Re: [PATCH v2 0/2] thunderbolt: Fix S4 resume incongruities
From: Mario Limonciello
Date: Fri Jan 09 2026 - 10:43:09 EST
On 1/9/26 1:23 AM, Mika Westerberg wrote:
On Thu, Jan 08, 2026 at 01:18:58PM -0600, Mario Limonciello wrote:
On 1/8/26 5:42 AM, Mika Westerberg wrote:
On Wed, Jan 07, 2026 at 02:50:54PM -0600, Mario Limonciello wrote:
On 1/7/26 3:33 AM, Mika Westerberg wrote:
Hi,
On Mon, Jan 05, 2026 at 11:37:47PM -0600, Mario Limonciello (AMD) wrote:
When a machine is restored from S4 if the firmware CM has created
tunnels there can be an incongruity of expectation from the kernel
when compared to booting from S5. This series addresses those.

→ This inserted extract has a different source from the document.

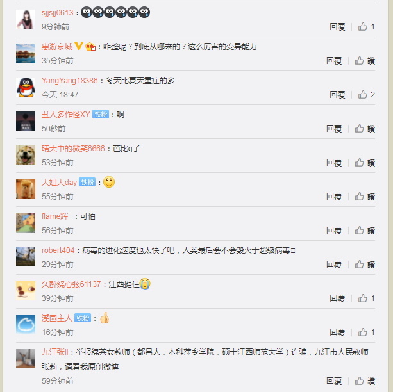Open 溪园主人's cloud avatar
Image resolution: width=393 pixels, height=392 pixels.
26,325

I suspect there is no Firmware CM in AMD platforms so this actually means
the BIOS CM, correct?
That's correct.
However, on S4 we actually do reset host router when the "boot kernel" is
started before loading and jumping to the hibernation image.

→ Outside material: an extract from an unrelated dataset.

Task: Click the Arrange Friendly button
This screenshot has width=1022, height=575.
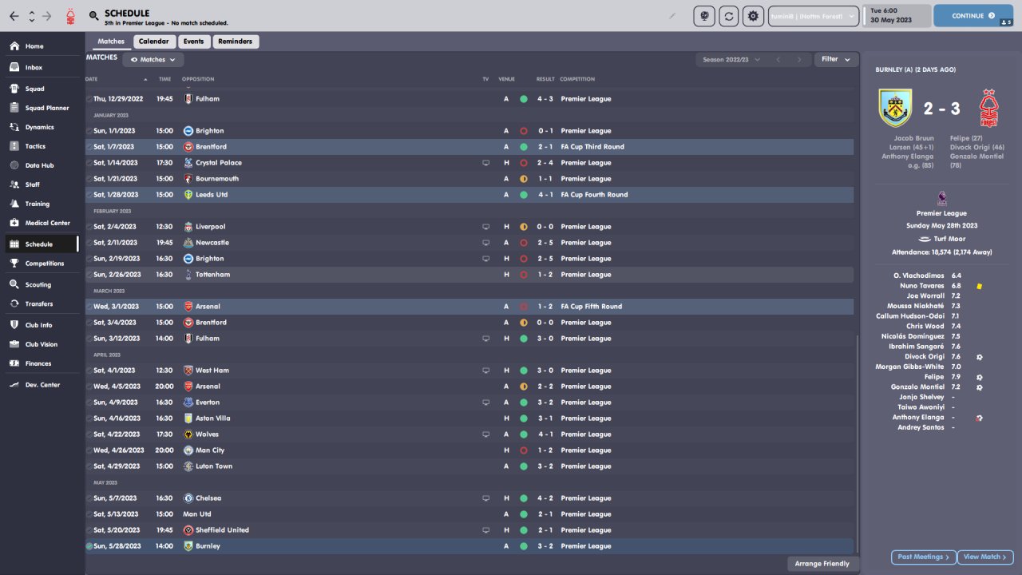Action: (x=823, y=564)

That's only if thunderbolt.ko is built into the kernel or is included in the
initramfs before it does the pivot to the hibernation image.
Ah good point.
At least in the tests we were doing it's not part of the boot kernel.
It might be
that this boot kernel tunnel configuration is causing the issues you are
seeing (can you elaborate on those?)
The issues manifest "downstream" in the GPU driver. There are a bunch of
aux failures and a non functional display. Tracing it back the GPU driver
isn't alive at the time that the tunnels are attempted to be reconstructed
at the moment and so CM tears DP tunnel down and then when GPU driver does
come up it is not functional.
DP tunnel constructed at:
[ 486.007194] thunderbolt 0000:c6:00.6: AUX RX path activation complete
First DPRx timeout at:
[ 486.135483] thunderbolt 0000:c6:00.6: 0:6 <-> 2:13 (DP): DPRX read
timeout
DP tunnel deactivating at:
[ 486.331856] thunderbolt 0000:c6:00.6: 0:6 <-> 2:13 (DP): deactivating
Hmm, we have dprx_timeout by default 12 seconds. How come it tears down the
tunnel already?
*I believe* it's because of a hot unplug event that occurs from it not
working.
First DPRx DPCD reading starts at:
[ 486.351765] amdgpu 0000:c4:00.0: amdgpu: [drm] DPIA AUX failed on
0xf0000(10), error 7
This would have maked it within the 12s if I read the timestamps right.
Let me just share the whole log so you can see the full context.
https://gist.github.com/superm1/6798fff44d0875b4ed0fe43d0794f81e
Thanks!
[Side note, you seem to have the link trained at Gen2 (20G) instead of Gen3
(40G).]
Looking at the dmesg I recalled that there is an internal report about
similar issue by Pooja and Rene (Cc'd) and it all boils down to this log
entry:
[ 489.339148] thunderbolt 0000:c6:00.6: 2:13: could not allocate DP tunnel
They made a hack patch that works it around, see below. I wonder if you
could try that too? If that's the issue (not releasing HopIDs) then we need
to figure a way to fix it properly.
Thanks! I shared it with our internal team that reproduced it, will come back next week with their results.
One suggestion is to release DP
resources earlier, and of course doing full reset as done here. I would
prefer "smallest" possible change.
Well FWIW the v1 of my patch for the reset was a lot smaller :P
https://lore.kernel.org/linux-usb/20251023050354.115015-1-superm1@xxxxxxxxxx/#t
@Pooja, any updates on your side to this?
diff --git a/drivers/thunderbolt/tunnel.c b/drivers/thunderbolt/tunnel.c
index 28c1e5c062f3..45f7ee940f10 100644
--- a/drivers/thunderbolt/tunnel.c
+++ b/drivers/thunderbolt/tunnel.c
@@ -1084,6 +1084,9 @@ static void tb_dp_dprx_work(struct work_struct *work)
static int tb_dp_dprx_start(struct tb_tunnel *tunnel)
{
+ if (tunnel->dprx_started)
+ return 0;
+
/*
* Bump up the reference to keep the tunnel around. It will be
* dropped in tb_dp_dprx_stop() once the tunnel is deactivated.